To all the men who have loved me before… there were a few things that I should have explained to you that I never took the time to. Love, as you know it, is probably different than as I know it. I know it took me a long time to see that you really loved me, I questioned it over and over. I didn’t believe you when you said the three words every woman wants to hear “I LOVE YOU”, to me sounded like “I MIGHT LOVE YOU”. I was never able to just accept it, and believe that it could be genuine to think that I was worthy of it. So you stayed and tried to show me. You think I would have noticed by your patience, and the length of time you stuck around. NOPE !!!! Wasn’t enough for me, I wanted to see more proof.
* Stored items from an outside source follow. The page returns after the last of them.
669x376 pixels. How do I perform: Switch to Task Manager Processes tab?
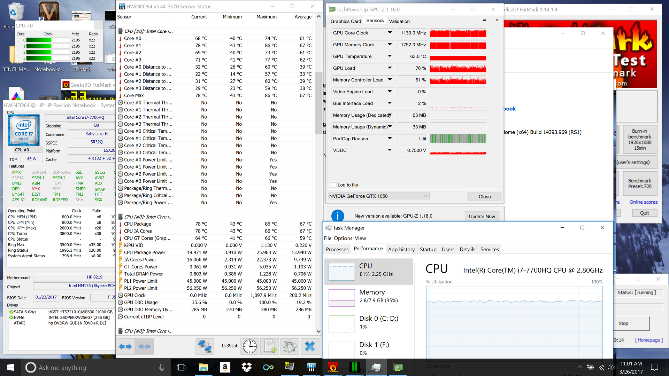[x=337, y=249]
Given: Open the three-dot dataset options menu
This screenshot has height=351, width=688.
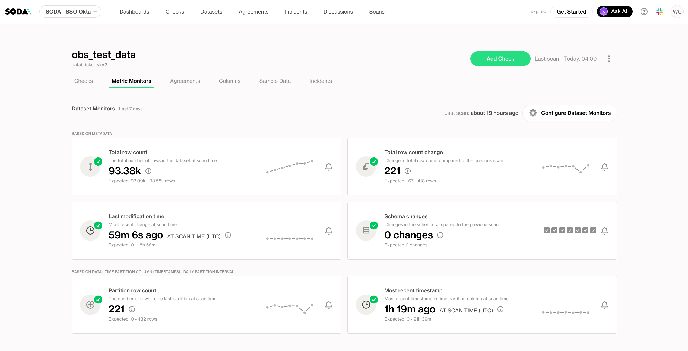Looking at the screenshot, I should [609, 59].
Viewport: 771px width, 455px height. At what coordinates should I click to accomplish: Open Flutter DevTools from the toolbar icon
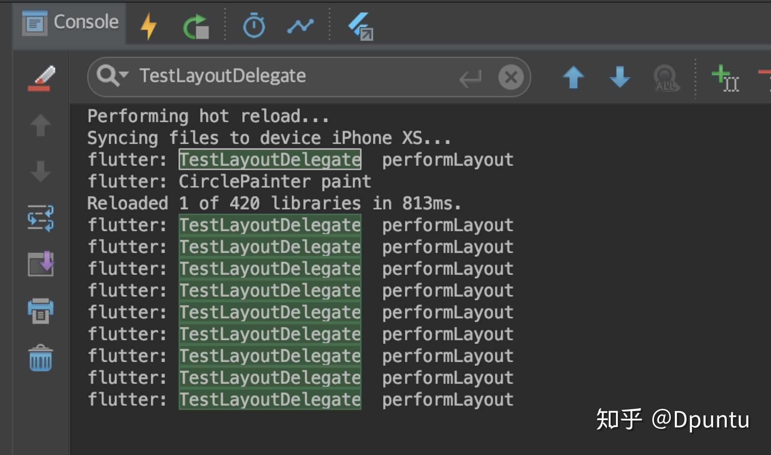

I asked you to jump through hoops for me, YOU DID !!!! You did all the tricks I asked you to do. You did them with a smile, convinced that this time I would finally see. I thought so too. What I didn’t realize is that by making you walk through my maze, with each walk, with each test I asked you to go through, you got weaker and grew more tired.
Still you kept on, I think you kept on because you knew that your love was true, and although I wasn’t showing my love the way you thought it should be showed. You knew that deep inside of me, I had a lot of love for you. Still you jumped through hoops wondering to yourself, “AT WHAT COST?” You couldn’t put your finger on the WHY I was like this, but you saw with time (I hope, I think) that it was something that I couldn’t even control.
One day the dreadful day, you look in my eyes. Before you even speak, I know what you are about to say its written in your eyes. You have run out of energy for all these obstacles I am making you go through. You don’t want to let go, but you don’t know what else to do. I have seen this happen before. So I just look at you, bracing myself for the moment that hurts the most, for the moment I was trying to avoid. You start off with a long speech and all I hear is bits and pieces “… I love you….. I always did… I don’t know what else to do… I have tried my best….you don’t seem to see it…remember I love you” . Tears roll down your cheeks, my heart falls to the ground and shatters to pieces.
I’ve managed to do it again. Once again I have sabotaged a great thing in my life. It took all of these theatrics for me to see that you loved me. I loved you, a lot. I just didn’t know how to show it. I have never grown up in a home with a mother and father who show each other love. How do you expect me to show you the kind of love you show me? I have never seen it first hand. It doesn’t mean I loved you less. In my past I have been left by the people who loved me the most, how do you explain that one? Maybe that’s why I don’t hear you when you say ” I LOVE YOU”. I just want to make sure you really know what you are saying to me when you say that, I want to make sure you know what it means to me. I sit here alone with my tears after you walked way, this type of separation is the worst because it wasn’t a lack of love. It was actually an abundance of love that I was unable to take notice of. How stupid of me.
One thing is for certain, this has happened to me one too many times. That time was the last, I can’t keep losing all the great ones, due to my doings. Since that day, I have made an effort to be more aware of my weaknesses in showing others love. I can’t and will not go down this road again. Dear future guy who will love me, please be patient with me I am working on learning how to love you, the way you will love me.